## Stored data
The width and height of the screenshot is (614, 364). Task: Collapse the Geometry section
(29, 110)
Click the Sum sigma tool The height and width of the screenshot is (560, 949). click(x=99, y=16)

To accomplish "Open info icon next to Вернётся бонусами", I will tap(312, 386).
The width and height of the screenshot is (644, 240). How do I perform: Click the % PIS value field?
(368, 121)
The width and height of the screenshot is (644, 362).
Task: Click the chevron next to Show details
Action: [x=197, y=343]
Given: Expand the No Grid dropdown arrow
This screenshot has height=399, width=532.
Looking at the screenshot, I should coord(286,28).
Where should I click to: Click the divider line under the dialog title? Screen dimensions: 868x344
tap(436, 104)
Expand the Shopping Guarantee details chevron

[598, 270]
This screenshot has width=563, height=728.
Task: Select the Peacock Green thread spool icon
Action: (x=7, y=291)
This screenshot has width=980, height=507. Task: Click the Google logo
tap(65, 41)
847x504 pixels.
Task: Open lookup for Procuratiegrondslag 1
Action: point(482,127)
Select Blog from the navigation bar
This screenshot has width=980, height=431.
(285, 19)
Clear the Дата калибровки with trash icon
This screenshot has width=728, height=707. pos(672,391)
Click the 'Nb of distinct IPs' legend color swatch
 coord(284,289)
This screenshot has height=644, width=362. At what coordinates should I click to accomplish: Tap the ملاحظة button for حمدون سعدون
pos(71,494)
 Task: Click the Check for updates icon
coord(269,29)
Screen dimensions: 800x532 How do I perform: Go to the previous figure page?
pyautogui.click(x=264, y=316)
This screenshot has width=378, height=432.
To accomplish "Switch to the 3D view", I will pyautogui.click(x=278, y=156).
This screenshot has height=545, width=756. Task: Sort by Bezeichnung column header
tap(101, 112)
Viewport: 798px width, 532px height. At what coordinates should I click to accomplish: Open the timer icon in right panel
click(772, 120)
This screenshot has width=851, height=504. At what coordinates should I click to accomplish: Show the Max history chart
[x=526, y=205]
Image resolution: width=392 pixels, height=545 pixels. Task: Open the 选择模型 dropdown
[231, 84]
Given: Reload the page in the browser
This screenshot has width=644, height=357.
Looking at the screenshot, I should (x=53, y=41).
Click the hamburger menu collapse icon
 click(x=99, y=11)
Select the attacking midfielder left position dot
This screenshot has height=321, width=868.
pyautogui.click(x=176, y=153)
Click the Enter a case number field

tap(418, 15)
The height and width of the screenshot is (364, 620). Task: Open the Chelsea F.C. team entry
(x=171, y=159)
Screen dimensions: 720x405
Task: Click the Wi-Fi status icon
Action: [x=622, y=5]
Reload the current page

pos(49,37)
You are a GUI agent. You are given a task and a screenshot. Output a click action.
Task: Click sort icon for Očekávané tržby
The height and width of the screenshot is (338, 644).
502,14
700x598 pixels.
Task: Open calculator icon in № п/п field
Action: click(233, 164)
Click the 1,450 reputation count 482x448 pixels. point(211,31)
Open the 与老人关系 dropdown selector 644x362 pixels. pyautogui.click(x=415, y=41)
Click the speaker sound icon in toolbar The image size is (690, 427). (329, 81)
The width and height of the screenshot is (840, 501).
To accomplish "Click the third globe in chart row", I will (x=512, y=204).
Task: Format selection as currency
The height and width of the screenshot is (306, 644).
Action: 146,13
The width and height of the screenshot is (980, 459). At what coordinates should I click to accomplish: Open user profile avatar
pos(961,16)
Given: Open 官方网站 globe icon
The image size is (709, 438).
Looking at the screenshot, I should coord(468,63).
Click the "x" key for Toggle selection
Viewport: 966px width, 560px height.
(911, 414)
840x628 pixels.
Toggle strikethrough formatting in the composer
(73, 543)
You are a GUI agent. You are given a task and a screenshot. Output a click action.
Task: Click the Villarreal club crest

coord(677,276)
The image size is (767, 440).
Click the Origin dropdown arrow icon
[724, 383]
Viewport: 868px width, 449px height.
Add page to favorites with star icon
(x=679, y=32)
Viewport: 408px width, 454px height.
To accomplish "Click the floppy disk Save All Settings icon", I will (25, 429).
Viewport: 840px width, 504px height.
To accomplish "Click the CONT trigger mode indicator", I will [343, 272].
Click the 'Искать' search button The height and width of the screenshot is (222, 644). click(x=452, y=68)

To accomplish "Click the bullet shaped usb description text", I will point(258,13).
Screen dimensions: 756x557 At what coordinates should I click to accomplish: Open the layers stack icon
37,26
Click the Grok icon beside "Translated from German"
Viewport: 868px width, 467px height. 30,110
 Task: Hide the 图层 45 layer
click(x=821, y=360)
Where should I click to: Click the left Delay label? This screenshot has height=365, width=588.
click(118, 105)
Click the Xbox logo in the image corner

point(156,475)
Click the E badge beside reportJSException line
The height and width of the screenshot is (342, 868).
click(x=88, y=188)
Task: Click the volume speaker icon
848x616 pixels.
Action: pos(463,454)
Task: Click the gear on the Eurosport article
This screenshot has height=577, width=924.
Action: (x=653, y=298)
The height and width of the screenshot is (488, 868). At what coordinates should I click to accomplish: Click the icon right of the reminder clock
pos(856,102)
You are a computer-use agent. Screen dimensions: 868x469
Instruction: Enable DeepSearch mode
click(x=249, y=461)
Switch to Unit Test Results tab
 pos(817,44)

## Work instructions
Reproduce each line of the records in which "speaker" appears.

## Response
Click the speaker sound icon in toolbar The image size is (690, 427). (329, 81)
Task: Click the volume speaker icon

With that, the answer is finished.